Certaines AMO tentent aussi de venir en aide à ces parents démunis face à des mécanismes qu’ils ne comprennent pas. Dans son bureau de Laeken (Bruxelles), Chantal Massaer, directrice d’Infor Jeunes, explique aux parents qu’ils ont le droit de refuser le renvoi vers le spécialisé. Mais souvent les pressions de l’école ou du CPMS sont trop fortes : le spécialisé est présenté comme une solution tentante (classes plus petites, moins de pression…). Ce n’est que plus tard que les familles comprennent les conséquences de leur choix. Les enfants ont parfois été mis sur une voie de garage, et il est trop tard pour revenir en arrière.

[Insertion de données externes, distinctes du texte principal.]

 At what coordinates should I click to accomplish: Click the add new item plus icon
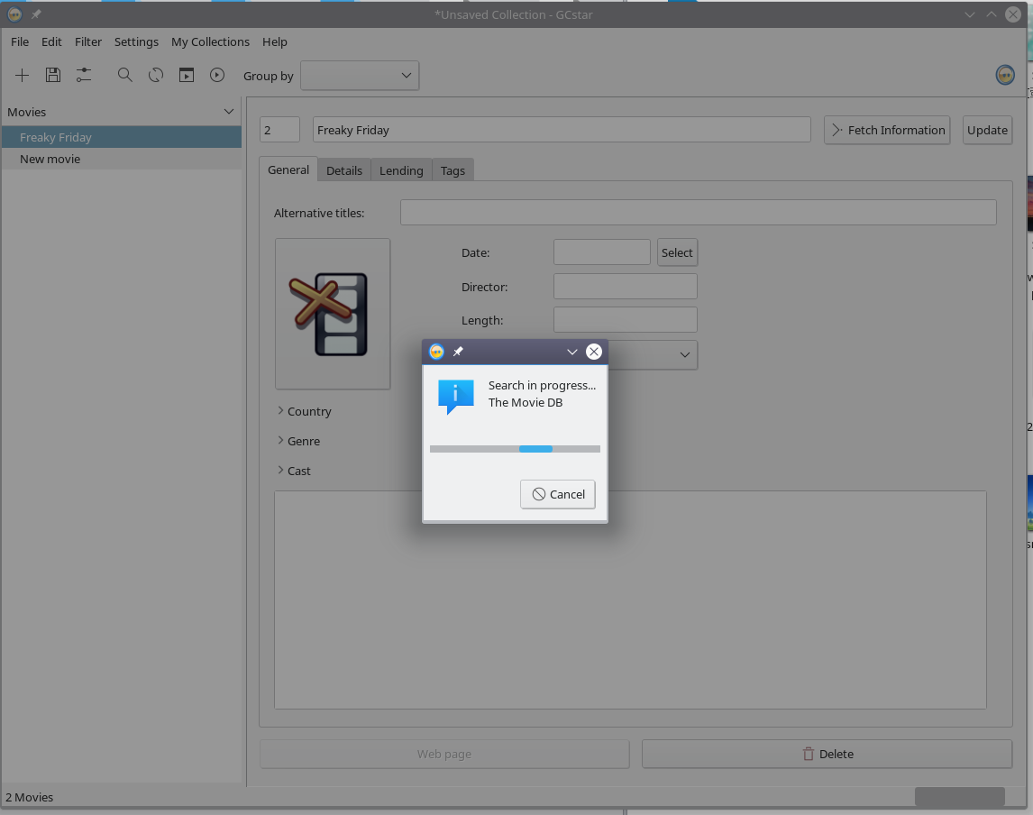23,76
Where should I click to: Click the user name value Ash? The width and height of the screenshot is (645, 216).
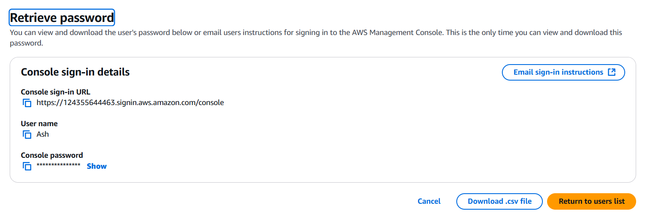click(43, 135)
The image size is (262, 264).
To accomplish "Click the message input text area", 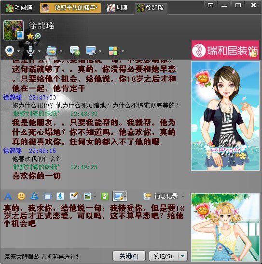I will coord(95,226).
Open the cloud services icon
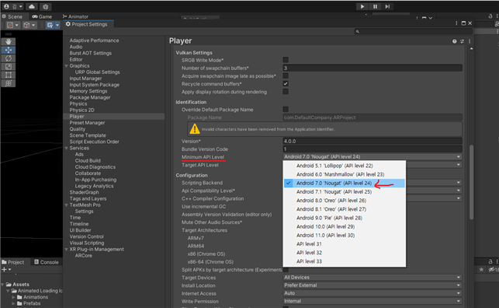499x308 pixels. (x=32, y=6)
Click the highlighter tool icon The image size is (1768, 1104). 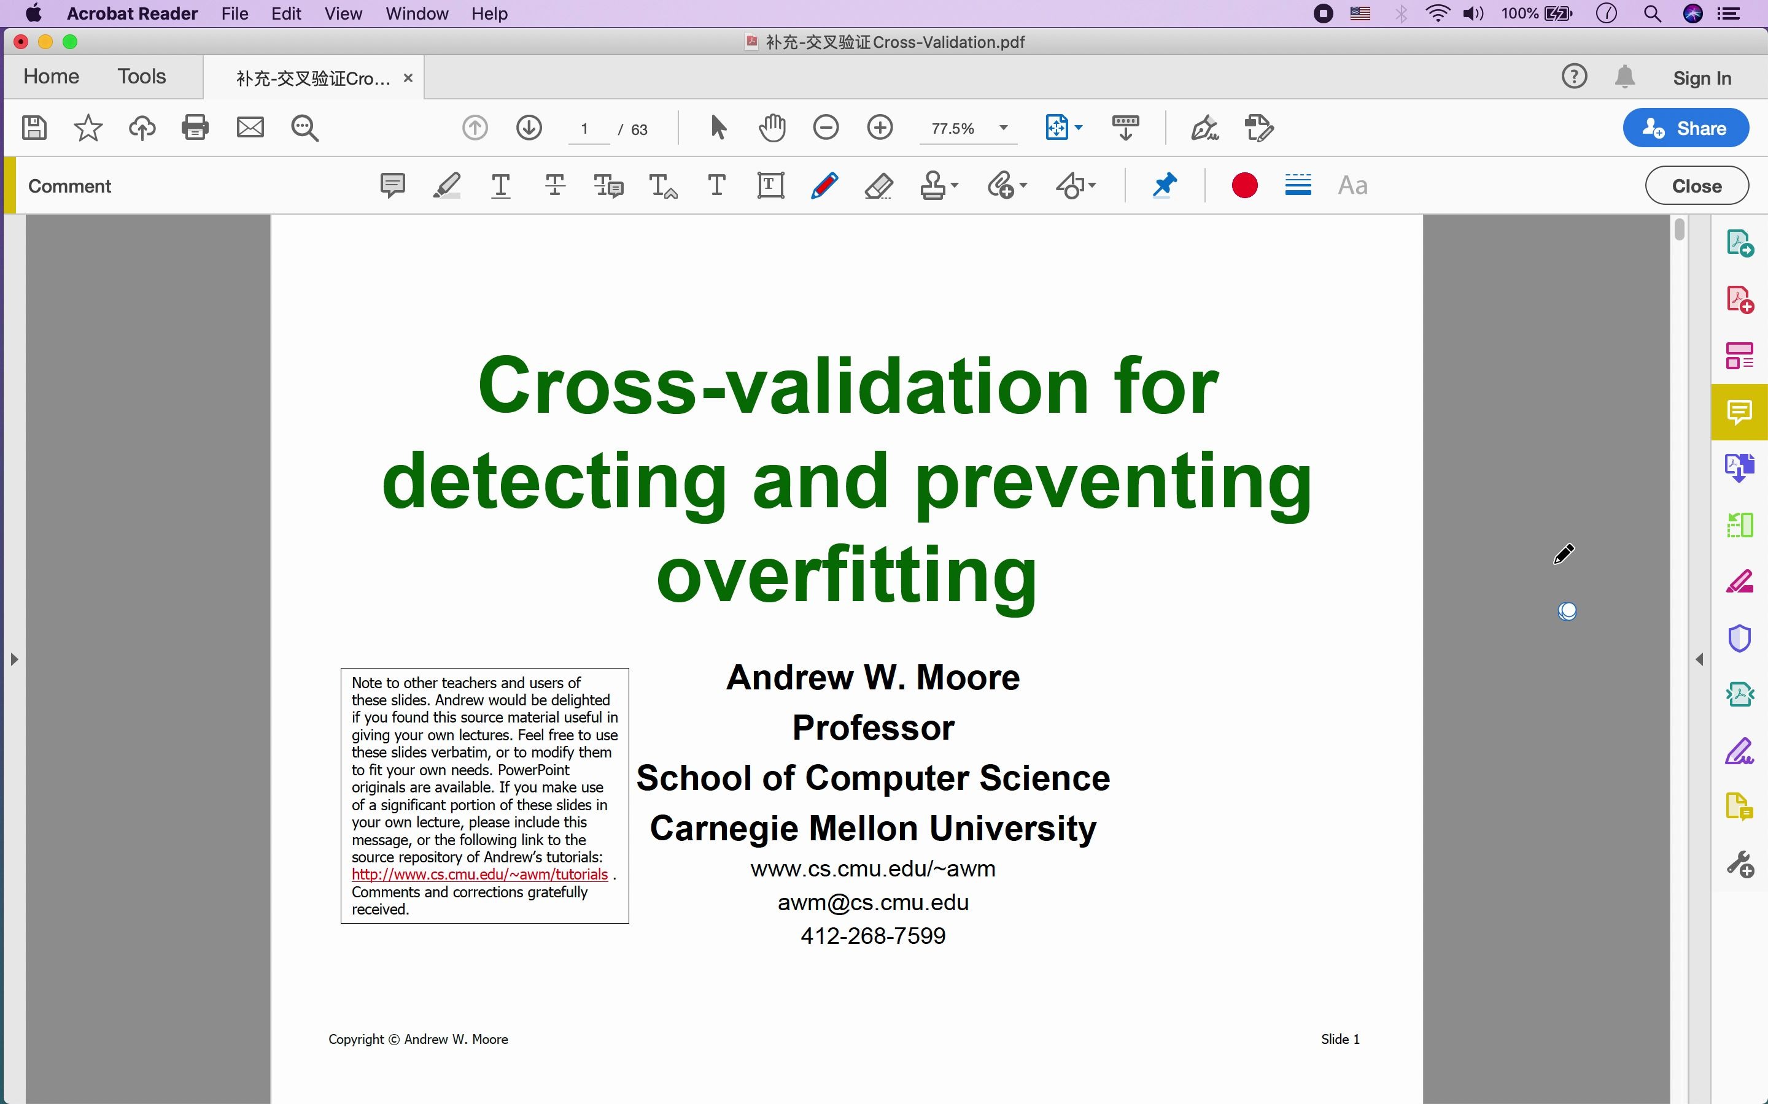coord(446,186)
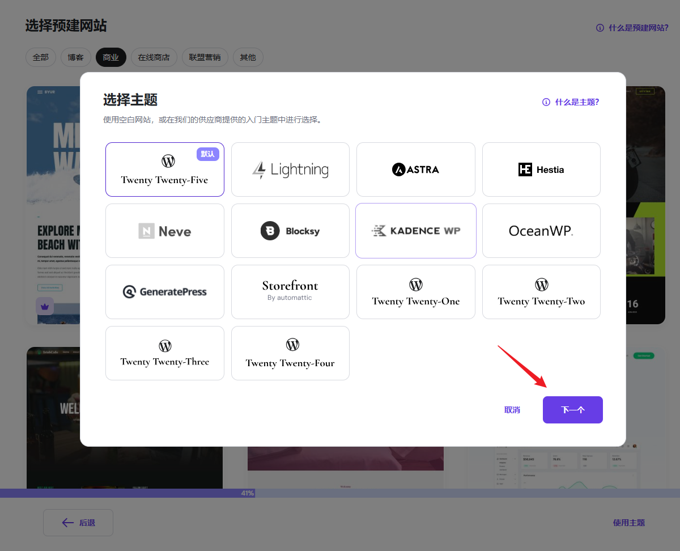The width and height of the screenshot is (680, 551).
Task: Choose the GeneratePress theme
Action: pos(164,292)
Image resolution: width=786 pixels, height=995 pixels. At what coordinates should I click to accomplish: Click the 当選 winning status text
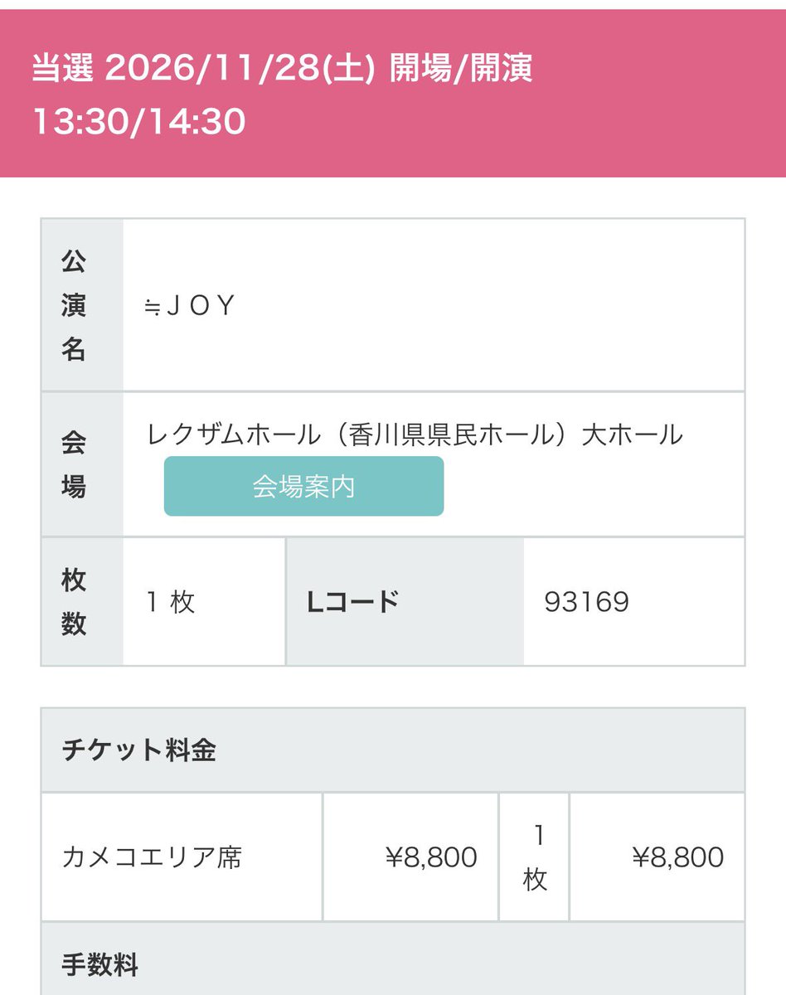[66, 68]
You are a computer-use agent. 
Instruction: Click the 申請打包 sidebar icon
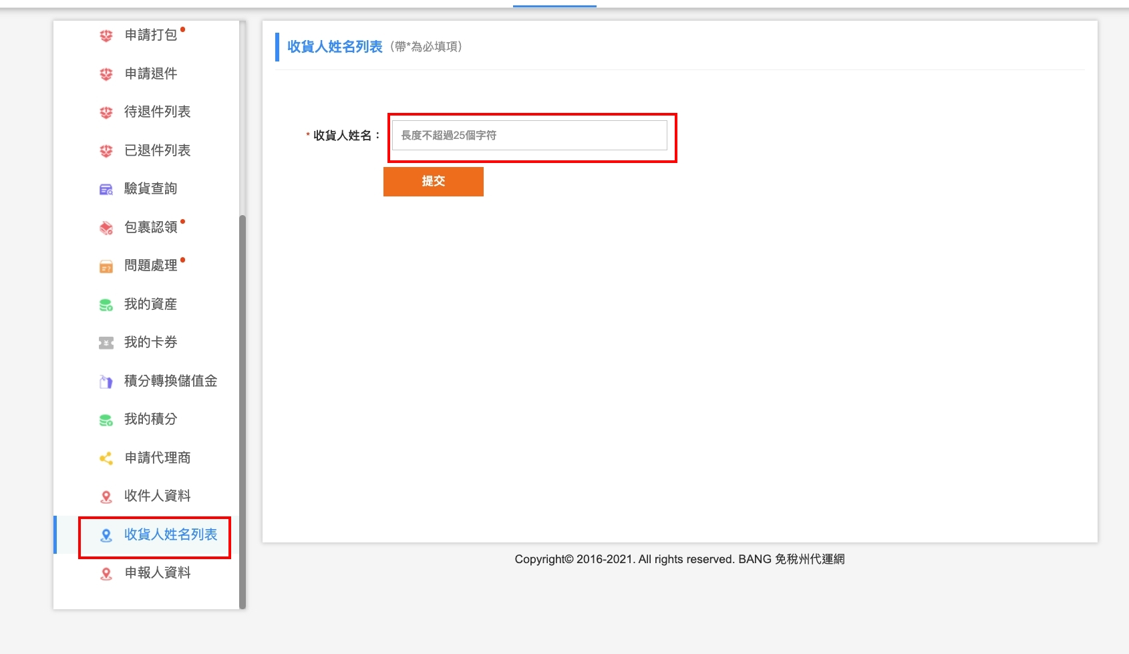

Les campagnes de sensibilisation portées par plusieurs associations ont débouché sur une lente évolution. Le décret sur l’intégration, adopté en 2009, a mis en place un accompagnement individualisé de quatre heures par semaine permettant d’encadrer le retour d’enfants vers l’enseignement ordinaire. Un décret de 2017 a établi une liste d’accommodements raisonnables dont peuvent bénéficier les enfants souffrant de dyslexie : octroi de plus de temps lors des évaluation, réduction du nombre de questions, épreuves orales privilégiées plutôt qu’écrites, cours écrits aérés avec une police de caractères adéquate, autorisation de photographier le tableau et le journal de classe du copain, etc. De l’avis des observateurs, toutefois, ces mécanismes bénéficient surtout aux enfants issus des milieux socio-économiques plus élevés, dont les parents savent en revendiquer l’application.

Depuis 2015, une modification décrétale vise à limiter les pratiques d’exclusion, en précisant qu’« un manque de maîtrise de la langue de l’enseignement ou l’appartenance à un milieu social défavorisé ne constitue pas un motif suffisant d’orientation vers l’enseignement spécialisé ». Mais l’application de cette disposition n’est pas sanctionnée et reste très aléatoire.

Le Pacte d’Excellence prévoit d’aller plus loin dans cette voie, mais le chemin vers l’école inclusive est encore long (Médor prépare un article à ce sujet, patience…).

Voies tracées

Depuis quatre ans, Amine végète. « Chaque fois qu’il va travailler, on lui dit que ce n’est pas assez bien. Pourtant, il est intelligent ». Latifa s’interroge sur le destin de son fils. « Il était plus fragile que les autres. Il est né prématuré. » Quelle autre vie aurait-il pu avoir ? Et quelle autre voie auraient pu suivre les milliers d’enfants envoyés chaque année dans l’enseignement spécialisé pour de mauvaises raisons ?

Entre un enseignement ordinaire peu outillé et un enseignement spécialisé qui fait office de relégation, la question n’appelle pas de réponse simple. Elle continuera d’animer les débats politiques et scolaires dans les prochaines années.

1. Ces disparités socio-économiques s’observent pour le spécialisé, mais aussi pour toutes les filières d’enseignement vues comme des filières de relégation. Voir les indicateurs de l’enseignement, et plus particulièrement l’indicateur 8 relatif aux disparités socio-économiques.